**Work task**: Of all the lines in the records below, copy only those that contain the string "will".
▽
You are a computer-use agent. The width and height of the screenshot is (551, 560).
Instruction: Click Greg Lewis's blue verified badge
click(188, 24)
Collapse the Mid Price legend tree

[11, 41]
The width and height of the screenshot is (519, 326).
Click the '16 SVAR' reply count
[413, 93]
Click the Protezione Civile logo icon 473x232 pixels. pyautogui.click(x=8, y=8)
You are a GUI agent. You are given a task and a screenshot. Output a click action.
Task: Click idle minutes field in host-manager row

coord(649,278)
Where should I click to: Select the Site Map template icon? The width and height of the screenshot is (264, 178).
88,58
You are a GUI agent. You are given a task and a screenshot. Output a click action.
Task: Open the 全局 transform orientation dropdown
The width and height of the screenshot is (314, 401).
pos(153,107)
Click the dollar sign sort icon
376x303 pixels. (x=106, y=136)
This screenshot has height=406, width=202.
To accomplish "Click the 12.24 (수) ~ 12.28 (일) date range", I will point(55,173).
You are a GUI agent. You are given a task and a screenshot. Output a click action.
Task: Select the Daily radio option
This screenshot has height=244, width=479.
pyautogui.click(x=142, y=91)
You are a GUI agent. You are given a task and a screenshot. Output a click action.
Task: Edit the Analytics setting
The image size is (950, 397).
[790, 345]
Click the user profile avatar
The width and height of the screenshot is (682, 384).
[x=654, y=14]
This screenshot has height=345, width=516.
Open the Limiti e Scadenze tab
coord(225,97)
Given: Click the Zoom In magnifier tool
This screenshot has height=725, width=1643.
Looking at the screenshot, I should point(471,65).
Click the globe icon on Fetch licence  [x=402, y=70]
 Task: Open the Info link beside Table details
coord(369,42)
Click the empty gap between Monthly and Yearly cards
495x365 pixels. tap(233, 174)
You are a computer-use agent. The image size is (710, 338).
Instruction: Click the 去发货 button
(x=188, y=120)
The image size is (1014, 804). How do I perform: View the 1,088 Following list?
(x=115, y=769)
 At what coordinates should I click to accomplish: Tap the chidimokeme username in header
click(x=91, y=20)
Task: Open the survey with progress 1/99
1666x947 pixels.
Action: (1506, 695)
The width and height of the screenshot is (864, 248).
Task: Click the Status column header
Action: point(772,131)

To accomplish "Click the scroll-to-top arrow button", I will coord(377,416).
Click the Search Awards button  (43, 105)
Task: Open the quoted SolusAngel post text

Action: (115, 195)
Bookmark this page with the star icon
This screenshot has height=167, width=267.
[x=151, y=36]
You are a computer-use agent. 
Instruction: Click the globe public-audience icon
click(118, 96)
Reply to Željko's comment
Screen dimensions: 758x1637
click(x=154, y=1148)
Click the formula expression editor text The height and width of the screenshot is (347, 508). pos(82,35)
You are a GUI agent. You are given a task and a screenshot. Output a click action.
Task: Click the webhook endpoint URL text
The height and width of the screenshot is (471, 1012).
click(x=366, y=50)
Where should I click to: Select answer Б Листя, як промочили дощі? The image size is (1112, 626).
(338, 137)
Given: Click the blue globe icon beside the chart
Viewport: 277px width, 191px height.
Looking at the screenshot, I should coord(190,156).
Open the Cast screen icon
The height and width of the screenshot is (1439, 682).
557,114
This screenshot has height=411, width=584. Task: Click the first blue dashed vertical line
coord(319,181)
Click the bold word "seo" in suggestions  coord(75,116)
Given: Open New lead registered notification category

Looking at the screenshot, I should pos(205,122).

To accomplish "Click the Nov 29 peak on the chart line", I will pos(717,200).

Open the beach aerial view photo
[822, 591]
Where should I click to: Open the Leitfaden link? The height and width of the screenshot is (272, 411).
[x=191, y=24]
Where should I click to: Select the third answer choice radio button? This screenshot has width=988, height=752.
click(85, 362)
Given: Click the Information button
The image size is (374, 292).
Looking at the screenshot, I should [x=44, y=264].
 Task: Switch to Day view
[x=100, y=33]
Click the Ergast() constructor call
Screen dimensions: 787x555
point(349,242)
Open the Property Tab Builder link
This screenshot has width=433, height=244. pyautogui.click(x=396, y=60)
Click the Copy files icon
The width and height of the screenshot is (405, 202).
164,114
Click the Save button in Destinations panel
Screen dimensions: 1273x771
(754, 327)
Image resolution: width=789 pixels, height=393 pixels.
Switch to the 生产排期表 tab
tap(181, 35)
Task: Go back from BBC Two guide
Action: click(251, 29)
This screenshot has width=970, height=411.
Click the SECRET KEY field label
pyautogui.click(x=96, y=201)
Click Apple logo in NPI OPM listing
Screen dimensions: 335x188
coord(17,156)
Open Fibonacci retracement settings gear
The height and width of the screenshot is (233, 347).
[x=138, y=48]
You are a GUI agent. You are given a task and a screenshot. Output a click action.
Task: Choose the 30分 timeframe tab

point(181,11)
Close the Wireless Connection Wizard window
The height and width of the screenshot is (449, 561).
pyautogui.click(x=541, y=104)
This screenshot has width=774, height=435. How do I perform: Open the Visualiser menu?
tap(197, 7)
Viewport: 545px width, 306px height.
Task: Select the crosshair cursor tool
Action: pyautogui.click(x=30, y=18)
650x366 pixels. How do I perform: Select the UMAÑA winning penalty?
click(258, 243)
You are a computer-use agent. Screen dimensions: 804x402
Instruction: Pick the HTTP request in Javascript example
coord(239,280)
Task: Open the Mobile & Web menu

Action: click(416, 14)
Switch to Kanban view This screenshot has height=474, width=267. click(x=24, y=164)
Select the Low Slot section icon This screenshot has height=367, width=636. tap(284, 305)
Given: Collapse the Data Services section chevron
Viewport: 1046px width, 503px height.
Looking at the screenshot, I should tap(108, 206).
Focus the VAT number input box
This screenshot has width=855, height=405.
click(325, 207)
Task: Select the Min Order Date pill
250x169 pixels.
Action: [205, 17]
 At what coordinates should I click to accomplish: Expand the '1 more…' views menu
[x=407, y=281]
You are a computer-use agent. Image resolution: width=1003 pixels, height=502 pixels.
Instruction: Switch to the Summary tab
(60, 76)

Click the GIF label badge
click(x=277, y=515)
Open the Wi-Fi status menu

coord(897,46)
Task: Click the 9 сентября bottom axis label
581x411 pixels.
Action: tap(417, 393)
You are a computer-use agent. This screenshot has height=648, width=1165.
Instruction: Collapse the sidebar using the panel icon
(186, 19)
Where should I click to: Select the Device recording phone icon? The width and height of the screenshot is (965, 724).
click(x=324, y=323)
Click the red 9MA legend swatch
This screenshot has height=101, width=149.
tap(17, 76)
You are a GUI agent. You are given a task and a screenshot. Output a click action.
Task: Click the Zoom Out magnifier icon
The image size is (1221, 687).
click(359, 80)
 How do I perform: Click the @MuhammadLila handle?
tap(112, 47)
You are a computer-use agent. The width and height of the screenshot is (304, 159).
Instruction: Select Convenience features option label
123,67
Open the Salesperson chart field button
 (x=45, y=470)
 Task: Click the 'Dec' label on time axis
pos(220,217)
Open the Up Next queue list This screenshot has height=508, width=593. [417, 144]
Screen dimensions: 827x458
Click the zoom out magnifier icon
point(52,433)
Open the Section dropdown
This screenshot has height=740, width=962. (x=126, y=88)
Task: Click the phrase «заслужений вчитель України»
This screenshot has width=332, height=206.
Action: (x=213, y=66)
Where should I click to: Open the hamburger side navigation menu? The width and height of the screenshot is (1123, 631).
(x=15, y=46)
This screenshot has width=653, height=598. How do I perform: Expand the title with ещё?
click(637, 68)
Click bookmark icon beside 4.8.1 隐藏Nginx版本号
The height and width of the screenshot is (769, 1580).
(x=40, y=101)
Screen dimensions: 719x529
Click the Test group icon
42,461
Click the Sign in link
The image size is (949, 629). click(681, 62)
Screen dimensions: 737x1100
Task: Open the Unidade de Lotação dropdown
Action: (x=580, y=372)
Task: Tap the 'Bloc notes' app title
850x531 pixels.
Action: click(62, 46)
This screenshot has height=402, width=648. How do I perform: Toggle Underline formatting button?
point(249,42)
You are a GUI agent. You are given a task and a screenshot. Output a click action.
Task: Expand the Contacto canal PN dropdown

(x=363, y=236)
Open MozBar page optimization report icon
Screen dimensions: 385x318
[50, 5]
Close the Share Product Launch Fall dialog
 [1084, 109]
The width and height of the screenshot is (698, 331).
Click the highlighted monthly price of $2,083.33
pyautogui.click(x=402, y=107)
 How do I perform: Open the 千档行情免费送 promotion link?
△
**Output for this exercise**:
To accomplish "Click the 12.24 (수) ~ 12.28 (일) date range", I will point(55,173).
To accomplish "Click the scroll-to-top arrow button", I will coord(377,416).
To accomplish "Click the Nov 29 peak on the chart line", I will pos(717,200).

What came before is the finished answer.